**Work item:** The listing below contains a span that opens with the line containing "The image size is (1920, 1030)." and closes with the line containing "You are a computer-use agent. This". Return that span exactly.

**Task input:**

▽

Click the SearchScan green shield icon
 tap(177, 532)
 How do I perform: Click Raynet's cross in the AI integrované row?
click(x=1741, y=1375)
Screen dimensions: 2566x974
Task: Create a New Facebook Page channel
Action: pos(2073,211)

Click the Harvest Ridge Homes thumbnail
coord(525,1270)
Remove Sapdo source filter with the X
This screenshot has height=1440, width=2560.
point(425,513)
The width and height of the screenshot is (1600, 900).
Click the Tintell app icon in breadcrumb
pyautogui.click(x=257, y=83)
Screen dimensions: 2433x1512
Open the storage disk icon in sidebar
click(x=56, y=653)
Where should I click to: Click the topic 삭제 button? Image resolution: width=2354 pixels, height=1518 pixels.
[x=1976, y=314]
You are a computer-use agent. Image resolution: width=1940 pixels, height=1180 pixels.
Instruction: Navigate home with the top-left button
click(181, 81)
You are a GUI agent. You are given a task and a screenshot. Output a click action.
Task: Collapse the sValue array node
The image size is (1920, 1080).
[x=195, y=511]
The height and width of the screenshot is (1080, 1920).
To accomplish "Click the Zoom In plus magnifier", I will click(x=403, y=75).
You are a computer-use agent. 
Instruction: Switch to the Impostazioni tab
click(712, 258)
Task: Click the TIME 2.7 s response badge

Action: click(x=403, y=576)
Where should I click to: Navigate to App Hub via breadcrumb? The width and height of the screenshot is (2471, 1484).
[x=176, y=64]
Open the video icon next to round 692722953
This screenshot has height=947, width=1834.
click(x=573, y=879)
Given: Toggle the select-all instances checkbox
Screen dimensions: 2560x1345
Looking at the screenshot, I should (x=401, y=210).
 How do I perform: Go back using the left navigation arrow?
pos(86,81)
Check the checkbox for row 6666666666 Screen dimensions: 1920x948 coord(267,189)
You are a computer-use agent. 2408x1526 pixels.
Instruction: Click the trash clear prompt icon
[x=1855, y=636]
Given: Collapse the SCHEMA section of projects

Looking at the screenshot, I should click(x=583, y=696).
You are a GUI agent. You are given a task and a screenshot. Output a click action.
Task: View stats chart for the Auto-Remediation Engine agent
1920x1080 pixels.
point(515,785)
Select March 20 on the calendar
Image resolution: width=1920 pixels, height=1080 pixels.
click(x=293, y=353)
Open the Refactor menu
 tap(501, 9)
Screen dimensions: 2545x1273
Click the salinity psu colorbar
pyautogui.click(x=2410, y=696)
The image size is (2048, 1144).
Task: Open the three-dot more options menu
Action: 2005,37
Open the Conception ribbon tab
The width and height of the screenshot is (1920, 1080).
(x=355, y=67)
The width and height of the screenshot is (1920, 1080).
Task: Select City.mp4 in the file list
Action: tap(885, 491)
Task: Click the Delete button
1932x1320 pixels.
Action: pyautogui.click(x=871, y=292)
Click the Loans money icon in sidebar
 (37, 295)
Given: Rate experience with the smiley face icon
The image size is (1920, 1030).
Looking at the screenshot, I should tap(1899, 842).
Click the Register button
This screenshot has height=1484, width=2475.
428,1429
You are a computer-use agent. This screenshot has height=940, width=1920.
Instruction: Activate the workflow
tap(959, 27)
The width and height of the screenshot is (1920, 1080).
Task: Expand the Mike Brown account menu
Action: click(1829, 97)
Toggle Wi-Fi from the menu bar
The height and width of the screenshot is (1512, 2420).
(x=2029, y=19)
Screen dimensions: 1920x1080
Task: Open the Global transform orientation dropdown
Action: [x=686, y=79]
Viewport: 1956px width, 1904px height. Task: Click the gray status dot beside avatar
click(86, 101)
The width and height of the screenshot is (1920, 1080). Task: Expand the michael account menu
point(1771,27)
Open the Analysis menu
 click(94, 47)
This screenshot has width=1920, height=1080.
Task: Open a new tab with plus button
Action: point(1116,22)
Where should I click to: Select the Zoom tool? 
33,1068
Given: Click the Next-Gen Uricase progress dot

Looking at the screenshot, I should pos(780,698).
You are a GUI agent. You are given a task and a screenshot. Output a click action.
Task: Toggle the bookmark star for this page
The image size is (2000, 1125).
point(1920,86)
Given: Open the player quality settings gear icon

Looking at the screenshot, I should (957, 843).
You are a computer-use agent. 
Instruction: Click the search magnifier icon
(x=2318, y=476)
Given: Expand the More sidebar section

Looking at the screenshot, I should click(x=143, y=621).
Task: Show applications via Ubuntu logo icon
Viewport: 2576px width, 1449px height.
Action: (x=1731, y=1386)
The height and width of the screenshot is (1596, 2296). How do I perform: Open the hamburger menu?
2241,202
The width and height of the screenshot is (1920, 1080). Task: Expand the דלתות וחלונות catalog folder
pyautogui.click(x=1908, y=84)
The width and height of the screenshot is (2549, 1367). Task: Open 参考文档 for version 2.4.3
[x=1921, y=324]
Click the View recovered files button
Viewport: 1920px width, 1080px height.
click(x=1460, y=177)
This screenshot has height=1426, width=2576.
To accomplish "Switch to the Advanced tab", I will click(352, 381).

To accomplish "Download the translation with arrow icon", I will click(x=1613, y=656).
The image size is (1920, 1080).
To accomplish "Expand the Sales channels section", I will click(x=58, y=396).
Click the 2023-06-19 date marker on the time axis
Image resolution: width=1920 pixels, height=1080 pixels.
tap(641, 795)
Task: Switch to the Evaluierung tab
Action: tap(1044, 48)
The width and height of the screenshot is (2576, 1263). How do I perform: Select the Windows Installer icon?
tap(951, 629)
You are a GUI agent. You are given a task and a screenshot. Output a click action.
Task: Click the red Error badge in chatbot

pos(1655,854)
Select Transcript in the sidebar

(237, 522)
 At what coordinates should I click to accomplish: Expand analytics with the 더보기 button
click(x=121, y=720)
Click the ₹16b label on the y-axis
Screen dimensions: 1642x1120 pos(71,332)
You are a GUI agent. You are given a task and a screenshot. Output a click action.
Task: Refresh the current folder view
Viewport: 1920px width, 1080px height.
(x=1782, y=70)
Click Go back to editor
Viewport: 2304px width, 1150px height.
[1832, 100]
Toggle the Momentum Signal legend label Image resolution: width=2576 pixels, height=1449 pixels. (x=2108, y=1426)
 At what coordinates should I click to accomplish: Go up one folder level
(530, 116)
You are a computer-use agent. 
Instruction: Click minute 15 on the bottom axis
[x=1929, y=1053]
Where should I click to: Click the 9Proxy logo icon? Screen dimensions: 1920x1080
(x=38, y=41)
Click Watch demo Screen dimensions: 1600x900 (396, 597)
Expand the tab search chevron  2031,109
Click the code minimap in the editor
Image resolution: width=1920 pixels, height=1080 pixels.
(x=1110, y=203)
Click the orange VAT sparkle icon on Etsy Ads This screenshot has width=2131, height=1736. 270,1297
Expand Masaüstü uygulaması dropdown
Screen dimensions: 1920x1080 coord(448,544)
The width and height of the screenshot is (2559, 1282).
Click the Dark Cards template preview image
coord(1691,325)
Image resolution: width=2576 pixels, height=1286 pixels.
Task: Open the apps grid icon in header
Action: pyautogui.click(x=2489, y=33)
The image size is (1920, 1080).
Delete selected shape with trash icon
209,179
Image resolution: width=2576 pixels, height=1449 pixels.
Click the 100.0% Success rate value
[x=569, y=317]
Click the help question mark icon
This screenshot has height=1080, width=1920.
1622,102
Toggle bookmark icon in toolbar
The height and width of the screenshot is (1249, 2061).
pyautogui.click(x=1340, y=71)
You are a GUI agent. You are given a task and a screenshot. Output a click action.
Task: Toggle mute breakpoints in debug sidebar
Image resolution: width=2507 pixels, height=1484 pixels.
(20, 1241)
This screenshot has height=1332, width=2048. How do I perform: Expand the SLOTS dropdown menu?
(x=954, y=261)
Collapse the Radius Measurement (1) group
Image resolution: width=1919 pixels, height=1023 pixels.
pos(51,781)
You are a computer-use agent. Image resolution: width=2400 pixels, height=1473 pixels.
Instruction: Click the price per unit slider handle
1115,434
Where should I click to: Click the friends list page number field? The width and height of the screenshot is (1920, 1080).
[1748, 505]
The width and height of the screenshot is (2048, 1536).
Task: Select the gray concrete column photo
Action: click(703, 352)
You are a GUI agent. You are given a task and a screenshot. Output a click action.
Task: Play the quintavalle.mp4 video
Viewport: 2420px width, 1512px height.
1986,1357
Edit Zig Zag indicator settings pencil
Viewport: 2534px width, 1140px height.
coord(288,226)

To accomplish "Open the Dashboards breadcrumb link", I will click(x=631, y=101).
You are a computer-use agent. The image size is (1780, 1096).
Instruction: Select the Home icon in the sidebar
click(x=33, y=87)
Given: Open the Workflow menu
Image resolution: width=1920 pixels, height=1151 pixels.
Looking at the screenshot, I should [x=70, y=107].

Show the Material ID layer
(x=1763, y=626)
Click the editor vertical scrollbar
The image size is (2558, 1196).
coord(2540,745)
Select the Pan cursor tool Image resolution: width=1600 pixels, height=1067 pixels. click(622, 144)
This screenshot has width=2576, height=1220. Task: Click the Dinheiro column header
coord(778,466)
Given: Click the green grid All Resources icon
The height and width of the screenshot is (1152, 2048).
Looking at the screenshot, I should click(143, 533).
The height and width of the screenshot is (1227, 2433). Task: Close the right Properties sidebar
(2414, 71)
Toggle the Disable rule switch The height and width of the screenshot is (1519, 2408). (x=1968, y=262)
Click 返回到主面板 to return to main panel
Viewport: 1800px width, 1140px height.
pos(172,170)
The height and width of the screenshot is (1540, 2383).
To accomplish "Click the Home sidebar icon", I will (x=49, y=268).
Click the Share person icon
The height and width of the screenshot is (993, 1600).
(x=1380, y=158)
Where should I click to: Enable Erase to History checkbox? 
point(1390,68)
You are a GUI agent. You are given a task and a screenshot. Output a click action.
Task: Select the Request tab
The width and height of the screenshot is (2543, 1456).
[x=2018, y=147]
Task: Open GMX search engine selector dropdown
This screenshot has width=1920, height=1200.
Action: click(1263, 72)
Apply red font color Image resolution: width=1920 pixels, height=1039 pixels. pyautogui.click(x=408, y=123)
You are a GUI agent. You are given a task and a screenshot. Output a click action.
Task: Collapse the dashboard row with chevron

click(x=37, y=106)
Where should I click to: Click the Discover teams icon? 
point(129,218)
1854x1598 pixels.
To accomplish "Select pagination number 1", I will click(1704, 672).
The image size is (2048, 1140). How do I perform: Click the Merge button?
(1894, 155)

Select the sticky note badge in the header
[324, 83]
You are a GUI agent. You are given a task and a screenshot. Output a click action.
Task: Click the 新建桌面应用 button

△

**Problem solution:**
The image size is (1920, 1030).
Looking at the screenshot, I should tap(1899, 842).
Click the Register button
This screenshot has height=1484, width=2475.
428,1429
You are a computer-use agent. This screenshot has height=940, width=1920.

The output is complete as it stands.